The answer is to be an exact copy of the lines below running from the line with "This screenshot has height=117, width=383." down to the line with "Given: Click the settings gear icon in header", both ends included, and nothing more.

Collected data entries
========================================
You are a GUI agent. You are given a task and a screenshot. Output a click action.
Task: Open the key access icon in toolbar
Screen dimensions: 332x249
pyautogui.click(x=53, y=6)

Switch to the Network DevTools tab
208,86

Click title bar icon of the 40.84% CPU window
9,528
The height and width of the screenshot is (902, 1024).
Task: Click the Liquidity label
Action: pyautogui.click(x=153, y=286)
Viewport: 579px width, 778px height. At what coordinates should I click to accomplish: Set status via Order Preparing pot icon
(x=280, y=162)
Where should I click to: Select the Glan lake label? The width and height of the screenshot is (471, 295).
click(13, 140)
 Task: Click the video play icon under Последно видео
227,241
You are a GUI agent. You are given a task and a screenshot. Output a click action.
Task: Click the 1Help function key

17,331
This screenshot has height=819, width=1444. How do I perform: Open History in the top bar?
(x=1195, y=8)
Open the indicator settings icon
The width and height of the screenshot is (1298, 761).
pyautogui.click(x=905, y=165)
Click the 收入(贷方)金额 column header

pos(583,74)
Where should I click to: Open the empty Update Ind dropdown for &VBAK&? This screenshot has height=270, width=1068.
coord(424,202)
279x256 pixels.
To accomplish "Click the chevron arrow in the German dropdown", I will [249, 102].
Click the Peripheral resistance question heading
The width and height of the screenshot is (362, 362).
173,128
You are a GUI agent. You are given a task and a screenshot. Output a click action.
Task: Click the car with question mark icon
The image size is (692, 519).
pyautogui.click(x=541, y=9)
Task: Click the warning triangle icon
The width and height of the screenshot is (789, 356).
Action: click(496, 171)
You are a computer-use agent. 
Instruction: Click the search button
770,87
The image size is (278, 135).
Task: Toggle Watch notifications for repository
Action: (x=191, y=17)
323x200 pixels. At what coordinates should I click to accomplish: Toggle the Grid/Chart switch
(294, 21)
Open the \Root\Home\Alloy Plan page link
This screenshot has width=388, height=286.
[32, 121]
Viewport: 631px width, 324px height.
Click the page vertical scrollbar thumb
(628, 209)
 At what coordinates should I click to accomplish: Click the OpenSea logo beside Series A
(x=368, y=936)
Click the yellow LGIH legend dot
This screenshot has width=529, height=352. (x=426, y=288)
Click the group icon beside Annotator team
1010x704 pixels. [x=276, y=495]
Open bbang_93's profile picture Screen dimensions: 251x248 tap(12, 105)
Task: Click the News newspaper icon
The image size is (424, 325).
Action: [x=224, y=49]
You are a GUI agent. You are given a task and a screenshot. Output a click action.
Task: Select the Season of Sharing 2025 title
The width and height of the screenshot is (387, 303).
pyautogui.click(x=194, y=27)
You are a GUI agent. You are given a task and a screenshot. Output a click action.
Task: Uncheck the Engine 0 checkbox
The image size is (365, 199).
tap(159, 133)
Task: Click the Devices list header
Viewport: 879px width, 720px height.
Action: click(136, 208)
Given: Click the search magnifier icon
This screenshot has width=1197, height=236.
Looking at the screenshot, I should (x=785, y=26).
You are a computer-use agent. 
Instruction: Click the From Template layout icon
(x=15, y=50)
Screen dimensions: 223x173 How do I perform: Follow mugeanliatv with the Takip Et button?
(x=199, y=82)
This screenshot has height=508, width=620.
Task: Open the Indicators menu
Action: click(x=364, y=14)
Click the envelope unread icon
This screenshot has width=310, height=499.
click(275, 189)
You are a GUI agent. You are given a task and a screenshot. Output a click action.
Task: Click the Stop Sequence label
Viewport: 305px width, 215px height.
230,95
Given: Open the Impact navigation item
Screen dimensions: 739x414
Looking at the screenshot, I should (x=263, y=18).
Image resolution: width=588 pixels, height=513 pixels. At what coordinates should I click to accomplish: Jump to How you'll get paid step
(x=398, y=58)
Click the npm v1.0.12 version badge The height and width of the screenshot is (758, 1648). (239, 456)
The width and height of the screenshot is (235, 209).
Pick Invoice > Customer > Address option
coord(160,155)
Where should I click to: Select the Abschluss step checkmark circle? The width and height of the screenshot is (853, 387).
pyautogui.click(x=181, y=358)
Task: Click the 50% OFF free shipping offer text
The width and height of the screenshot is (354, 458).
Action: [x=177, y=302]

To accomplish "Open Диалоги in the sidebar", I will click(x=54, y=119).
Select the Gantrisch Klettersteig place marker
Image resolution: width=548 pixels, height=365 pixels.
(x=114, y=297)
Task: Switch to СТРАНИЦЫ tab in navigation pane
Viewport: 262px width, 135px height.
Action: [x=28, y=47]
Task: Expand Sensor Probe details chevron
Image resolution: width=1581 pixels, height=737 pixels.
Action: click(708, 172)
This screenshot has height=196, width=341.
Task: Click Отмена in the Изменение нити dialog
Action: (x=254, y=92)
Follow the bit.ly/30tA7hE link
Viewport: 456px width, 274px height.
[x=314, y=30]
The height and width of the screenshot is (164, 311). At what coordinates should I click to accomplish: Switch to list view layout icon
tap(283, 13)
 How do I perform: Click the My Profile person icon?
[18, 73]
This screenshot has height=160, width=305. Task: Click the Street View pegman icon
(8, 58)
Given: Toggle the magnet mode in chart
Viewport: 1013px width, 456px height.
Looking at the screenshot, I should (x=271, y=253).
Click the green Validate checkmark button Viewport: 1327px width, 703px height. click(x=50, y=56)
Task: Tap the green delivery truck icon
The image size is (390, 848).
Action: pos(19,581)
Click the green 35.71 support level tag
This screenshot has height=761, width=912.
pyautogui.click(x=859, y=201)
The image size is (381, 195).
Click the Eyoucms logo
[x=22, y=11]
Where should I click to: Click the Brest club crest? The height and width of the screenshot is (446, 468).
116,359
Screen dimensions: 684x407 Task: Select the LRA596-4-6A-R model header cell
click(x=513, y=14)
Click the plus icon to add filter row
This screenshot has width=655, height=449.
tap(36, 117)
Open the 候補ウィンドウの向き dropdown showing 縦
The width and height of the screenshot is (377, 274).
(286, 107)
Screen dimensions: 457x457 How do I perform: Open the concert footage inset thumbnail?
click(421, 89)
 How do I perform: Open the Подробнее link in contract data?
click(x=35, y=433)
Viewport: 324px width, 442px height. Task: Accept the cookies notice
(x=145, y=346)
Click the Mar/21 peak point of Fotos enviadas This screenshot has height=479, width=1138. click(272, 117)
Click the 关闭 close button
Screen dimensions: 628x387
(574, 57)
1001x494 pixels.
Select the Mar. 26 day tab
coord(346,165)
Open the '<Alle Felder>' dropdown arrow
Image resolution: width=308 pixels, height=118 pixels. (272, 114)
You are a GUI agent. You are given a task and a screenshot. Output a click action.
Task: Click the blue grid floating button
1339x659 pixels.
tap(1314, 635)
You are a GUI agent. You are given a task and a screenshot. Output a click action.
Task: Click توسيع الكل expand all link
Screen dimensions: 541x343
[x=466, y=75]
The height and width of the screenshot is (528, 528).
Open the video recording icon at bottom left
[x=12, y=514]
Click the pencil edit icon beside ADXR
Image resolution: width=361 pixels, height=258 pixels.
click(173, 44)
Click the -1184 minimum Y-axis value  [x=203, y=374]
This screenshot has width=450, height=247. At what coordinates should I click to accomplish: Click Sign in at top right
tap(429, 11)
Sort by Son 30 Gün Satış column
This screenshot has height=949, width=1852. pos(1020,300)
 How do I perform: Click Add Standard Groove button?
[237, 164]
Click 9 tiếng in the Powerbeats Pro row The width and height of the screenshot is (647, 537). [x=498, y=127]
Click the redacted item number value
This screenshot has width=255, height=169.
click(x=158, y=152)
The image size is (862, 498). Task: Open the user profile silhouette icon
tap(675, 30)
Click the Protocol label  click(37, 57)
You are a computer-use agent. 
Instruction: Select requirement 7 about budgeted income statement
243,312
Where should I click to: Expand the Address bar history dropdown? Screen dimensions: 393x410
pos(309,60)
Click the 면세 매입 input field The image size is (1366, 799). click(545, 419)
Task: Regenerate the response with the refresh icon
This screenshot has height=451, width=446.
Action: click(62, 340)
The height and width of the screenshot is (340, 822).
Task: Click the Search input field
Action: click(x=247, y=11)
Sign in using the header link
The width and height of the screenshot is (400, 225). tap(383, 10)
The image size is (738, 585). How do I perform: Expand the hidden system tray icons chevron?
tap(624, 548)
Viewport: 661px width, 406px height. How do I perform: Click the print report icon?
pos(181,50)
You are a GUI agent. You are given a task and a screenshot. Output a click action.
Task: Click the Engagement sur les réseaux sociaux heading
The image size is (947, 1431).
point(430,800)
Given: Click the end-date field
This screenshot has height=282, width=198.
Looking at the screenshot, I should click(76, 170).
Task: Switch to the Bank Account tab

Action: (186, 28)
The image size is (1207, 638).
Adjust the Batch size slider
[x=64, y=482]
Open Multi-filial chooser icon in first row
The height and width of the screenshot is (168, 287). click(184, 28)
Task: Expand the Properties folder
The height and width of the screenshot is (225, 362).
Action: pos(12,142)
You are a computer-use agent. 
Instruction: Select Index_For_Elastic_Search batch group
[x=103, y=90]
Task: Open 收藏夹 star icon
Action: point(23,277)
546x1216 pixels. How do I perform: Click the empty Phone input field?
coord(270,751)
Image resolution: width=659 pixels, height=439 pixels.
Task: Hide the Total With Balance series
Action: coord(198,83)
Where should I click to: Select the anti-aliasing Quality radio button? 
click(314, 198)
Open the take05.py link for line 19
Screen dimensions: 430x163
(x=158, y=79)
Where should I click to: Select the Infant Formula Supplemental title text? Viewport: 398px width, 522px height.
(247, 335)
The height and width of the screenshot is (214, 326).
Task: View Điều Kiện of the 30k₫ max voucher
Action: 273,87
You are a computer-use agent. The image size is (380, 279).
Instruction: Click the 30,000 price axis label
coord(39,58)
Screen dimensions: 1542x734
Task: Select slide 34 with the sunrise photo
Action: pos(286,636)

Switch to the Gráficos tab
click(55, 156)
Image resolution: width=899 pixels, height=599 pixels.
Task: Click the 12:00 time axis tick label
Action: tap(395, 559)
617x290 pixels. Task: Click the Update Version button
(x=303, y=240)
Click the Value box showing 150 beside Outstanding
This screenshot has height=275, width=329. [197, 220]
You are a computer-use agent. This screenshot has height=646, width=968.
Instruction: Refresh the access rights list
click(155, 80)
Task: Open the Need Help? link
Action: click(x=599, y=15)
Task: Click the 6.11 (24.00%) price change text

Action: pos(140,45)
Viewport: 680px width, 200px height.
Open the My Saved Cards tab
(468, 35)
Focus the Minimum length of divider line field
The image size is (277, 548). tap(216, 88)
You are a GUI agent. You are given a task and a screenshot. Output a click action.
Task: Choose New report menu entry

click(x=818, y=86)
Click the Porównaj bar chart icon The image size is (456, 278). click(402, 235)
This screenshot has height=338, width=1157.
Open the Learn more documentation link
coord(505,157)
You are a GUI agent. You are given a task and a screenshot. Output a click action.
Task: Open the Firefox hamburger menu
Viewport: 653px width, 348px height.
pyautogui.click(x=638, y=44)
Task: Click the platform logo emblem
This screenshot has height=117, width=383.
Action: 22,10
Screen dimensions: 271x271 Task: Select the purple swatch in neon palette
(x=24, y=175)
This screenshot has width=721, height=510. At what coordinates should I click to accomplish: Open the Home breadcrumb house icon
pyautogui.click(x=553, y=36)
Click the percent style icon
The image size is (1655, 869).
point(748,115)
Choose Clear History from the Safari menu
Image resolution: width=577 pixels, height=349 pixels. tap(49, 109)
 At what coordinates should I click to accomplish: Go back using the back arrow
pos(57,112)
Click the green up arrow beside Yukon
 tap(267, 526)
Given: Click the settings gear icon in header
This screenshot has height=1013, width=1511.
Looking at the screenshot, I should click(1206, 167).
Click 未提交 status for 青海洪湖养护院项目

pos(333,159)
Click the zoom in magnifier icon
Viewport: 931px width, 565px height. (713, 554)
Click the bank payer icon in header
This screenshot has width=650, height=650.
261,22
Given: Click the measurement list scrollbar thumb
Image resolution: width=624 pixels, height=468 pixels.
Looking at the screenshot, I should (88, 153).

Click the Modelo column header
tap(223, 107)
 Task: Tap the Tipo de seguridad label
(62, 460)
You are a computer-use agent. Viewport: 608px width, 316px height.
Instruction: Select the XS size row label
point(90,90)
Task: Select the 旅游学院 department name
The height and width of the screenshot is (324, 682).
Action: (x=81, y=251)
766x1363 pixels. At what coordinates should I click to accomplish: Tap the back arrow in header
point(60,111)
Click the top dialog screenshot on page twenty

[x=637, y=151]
========================================
▶ Result for this task
This screenshot has height=117, width=383.
Action: 22,10
Screen dimensions: 271x271 Task: Select the purple swatch in neon palette
(x=24, y=175)
This screenshot has width=721, height=510. At what coordinates should I click to accomplish: Open the Home breadcrumb house icon
pyautogui.click(x=553, y=36)
Click the percent style icon
The image size is (1655, 869).
point(748,115)
Choose Clear History from the Safari menu
Image resolution: width=577 pixels, height=349 pixels. tap(49, 109)
 At what coordinates should I click to accomplish: Go back using the back arrow
pos(57,112)
Click the green up arrow beside Yukon
 tap(267, 526)
Given: Click the settings gear icon in header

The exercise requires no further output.